#### [Task brief]
Where "will" appears in a line of the entries below, that line should be copied.

#### [Data extracts]
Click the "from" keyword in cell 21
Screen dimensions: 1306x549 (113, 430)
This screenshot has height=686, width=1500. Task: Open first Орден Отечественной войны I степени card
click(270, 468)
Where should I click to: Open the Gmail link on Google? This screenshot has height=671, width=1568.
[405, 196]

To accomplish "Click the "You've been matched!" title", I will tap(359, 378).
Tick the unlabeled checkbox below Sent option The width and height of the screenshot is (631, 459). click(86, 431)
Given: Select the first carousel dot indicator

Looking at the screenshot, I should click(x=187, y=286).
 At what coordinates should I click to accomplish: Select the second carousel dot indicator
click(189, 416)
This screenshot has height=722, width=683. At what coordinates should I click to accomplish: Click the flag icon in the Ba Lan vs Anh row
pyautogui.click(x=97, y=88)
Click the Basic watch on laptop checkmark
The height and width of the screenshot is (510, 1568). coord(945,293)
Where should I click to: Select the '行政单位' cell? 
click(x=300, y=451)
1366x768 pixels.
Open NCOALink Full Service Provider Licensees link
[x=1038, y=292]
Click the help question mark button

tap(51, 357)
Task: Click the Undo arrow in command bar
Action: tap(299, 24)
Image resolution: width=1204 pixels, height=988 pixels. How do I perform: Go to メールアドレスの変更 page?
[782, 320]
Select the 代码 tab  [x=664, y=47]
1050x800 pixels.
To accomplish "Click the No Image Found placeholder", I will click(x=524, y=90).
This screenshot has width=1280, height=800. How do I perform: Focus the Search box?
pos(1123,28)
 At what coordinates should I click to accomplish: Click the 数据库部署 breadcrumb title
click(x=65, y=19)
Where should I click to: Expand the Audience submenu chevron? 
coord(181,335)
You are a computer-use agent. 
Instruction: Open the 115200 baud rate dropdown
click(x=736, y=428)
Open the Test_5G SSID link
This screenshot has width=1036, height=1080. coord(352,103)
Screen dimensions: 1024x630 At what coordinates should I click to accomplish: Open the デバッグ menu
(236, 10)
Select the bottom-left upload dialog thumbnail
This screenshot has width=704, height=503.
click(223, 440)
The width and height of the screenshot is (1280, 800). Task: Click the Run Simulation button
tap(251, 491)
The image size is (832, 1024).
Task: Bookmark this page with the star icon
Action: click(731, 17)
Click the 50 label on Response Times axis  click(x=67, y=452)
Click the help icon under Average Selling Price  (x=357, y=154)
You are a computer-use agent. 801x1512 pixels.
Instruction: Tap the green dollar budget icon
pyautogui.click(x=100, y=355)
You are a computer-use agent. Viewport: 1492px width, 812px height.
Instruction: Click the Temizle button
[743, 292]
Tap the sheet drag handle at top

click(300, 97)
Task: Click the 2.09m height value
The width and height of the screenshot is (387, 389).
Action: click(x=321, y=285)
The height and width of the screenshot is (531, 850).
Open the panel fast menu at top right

#### [Worked solution]
To accomplish "Click the "You've been matched!" title", I will tap(359, 378).
To accomplish "Click the No Image Found placeholder", I will click(x=524, y=90).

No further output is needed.